Sql-server – How to shred .docx XML

sql serversql-server-2008xml

I am trying to import a xml (actually a docx file) to a sql server 2008 database. I am almost a novice in XML programming. I googled a lot but almost all the examples there are with simple xml file. Here the xml file is little complex(please see below). Can you please give me some idea how I should create the table for this XML and what query should I run in sql server. I need values for all the tags e.g. w:rsidP,w:rsidRDefault,w:rsidR of w:p,w:pStyle,w:bookmarkStart,w:t tags etc.

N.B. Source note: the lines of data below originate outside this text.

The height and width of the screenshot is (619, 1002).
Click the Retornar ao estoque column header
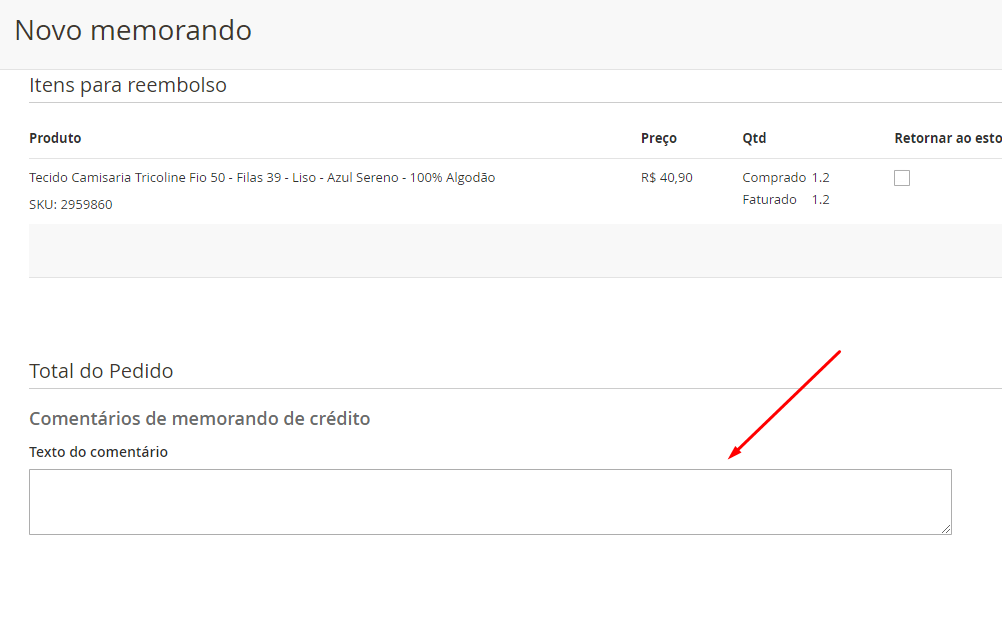(x=946, y=138)
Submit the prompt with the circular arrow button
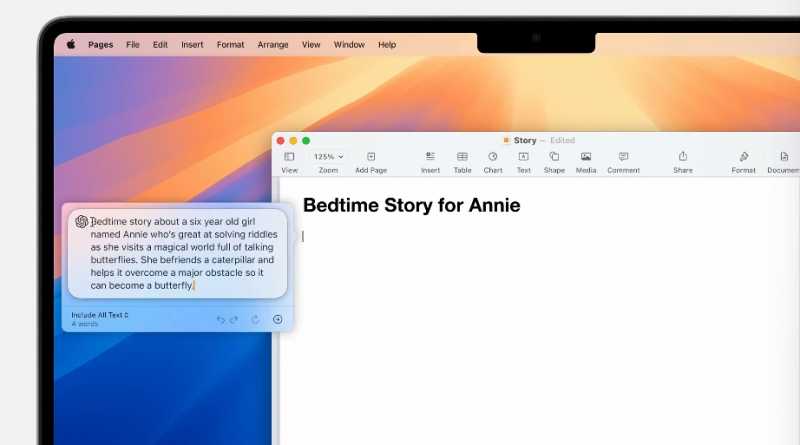This screenshot has height=445, width=800. point(278,319)
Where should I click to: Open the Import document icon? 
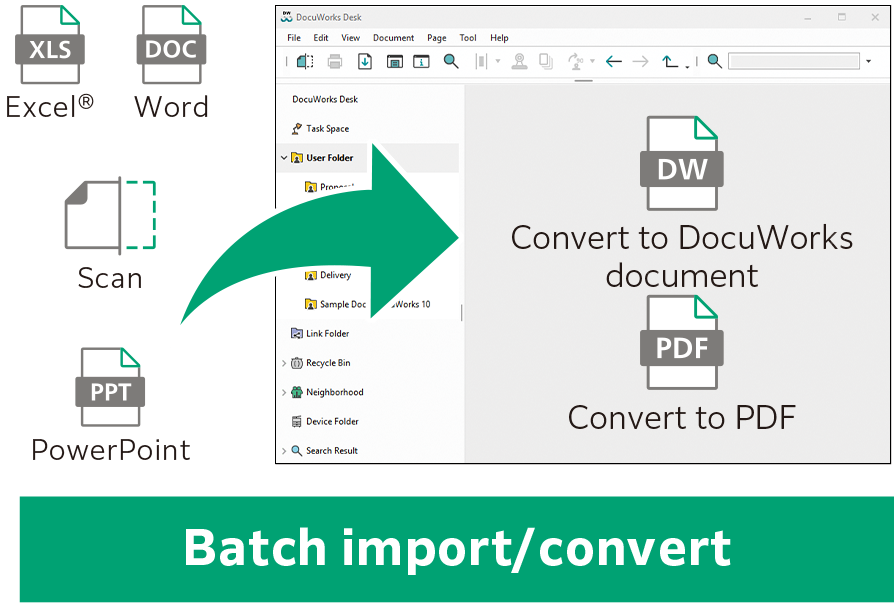364,61
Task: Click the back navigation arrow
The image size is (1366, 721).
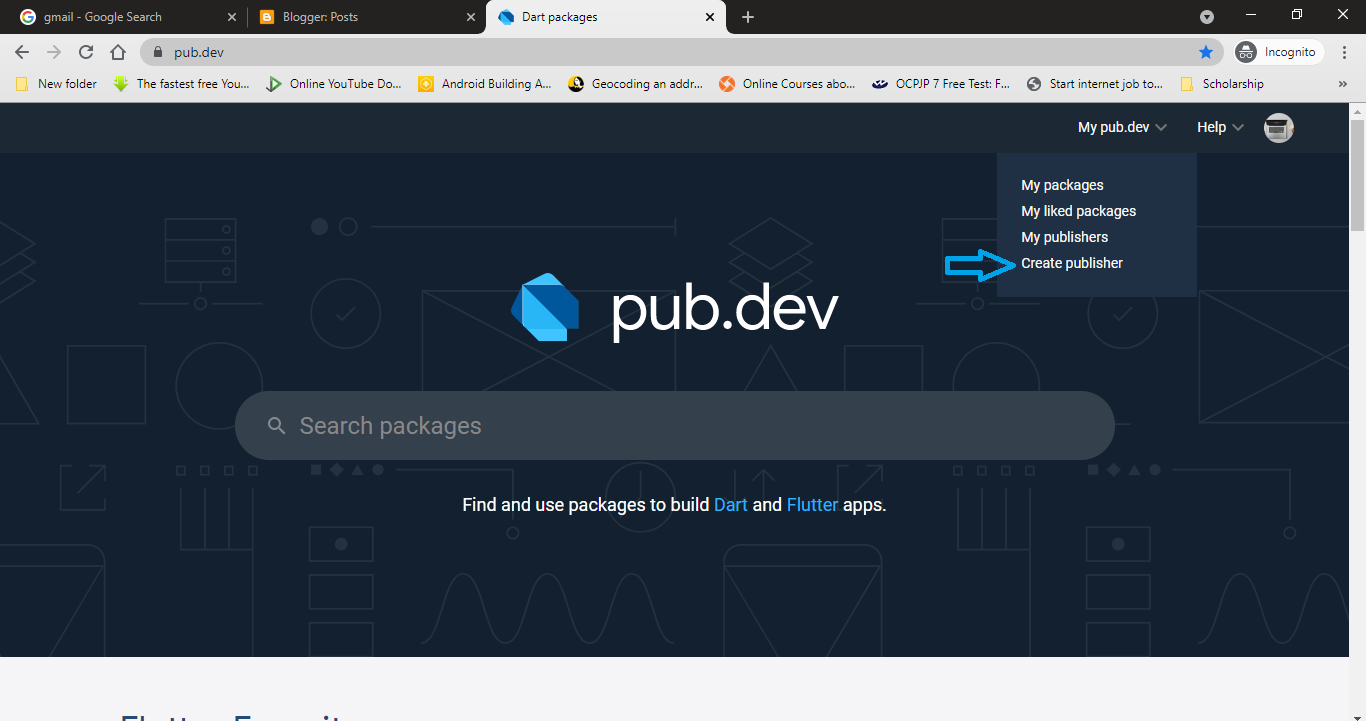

<?xml version="1.0" encoding="UTF-8" standalone="yes"?>
<w:document xmlns:ve="http://schemas.openxmlformats.org/markup-compatibility/2006" xmlns:o="urn:schemas-microsoft-com:office:office" xmlns:r="http://schemas.openxmlformats.org/officeDocument/2006/relationships" xmlns:m="http://schemas.openxmlformats.org/officeDocument/2006/math" xmlns:v="urn:schemas-microsoft-com:vml" xmlns:wp="http://schemas.openxmlformats.org/drawingml/2006/wordprocessingDrawing" xmlns:w10="urn:schemas-microsoft-com:office:word" xmlns:w="http://schemas.openxmlformats.org/wordprocessingml/2006/main" xmlns:wne="http://schemas.microsoft.com/office/word/2006/wordml">
<w:body>
<w:p w:rsidR="00EF42E0" w:rsidRDefault="00EF42E0" w:rsidP="00EF42E0">
<w:pPr><w:pStyle w:val="Heading1"/>
</w:pPr><w:bookmarkStart w:id="0" w:name="_Toc212523610"/>
<w:r>
<w:t>Summary</w:t>
</w:r>
<w:bookmarkEnd w:id="0"/>
</w:p>
<w:p w:rsidR="00EF42E0" w:rsidRDefault="00EF42E0" w:rsidP="00EF42E0"><w:pPr><w:pStyle w:val="mainbodytext"/><w:ind w:right="-694"/><w:rPr><w:b/><w:bCs/></w:rPr></w:pPr><w:r><w:rPr><w:b/><w:bCs/></w:rPr><w:t>What is the Group Defined Practice for Integrity Management?</w:t></w:r></w:p>
<w:p w:rsidR="00EF42E0" w:rsidRDefault="00EF42E0" w:rsidP="00EF42E0"><w:pPr><w:pStyle w:val="mainbodytext"/></w:pPr><w:r><w:t xml:space="preserve">This Practice is derived from the GP Group Standard, GRP 01 January 2006, </w:t></w:r><w:proofErr w:type="gramStart"/><w:r><w:t>Integrity</w:t></w:r><w:proofErr w:type="gramEnd"/><w:r><w:t xml:space="preserve"> Management.  In developing QMS it has been possible to embed much of the content of the IM Standard directly into the Group Essentials statements.  For elements 2, 7, 8 and 9 of the Standard it was possible to do that in their entirety and therefore content of those elements are not repeated within this Practice.</w:t></w:r></w:p></w:body></w:document>

Best Answer

When working with XML in SQL Server you use the xml Data Type Methods and when shredding XML documents you typicly use the nodes() and value() methods. The XML you have here also include a number of namespaces so you have to specify the ones you need using WITH XMLNAMESPACES (Transact-SQL).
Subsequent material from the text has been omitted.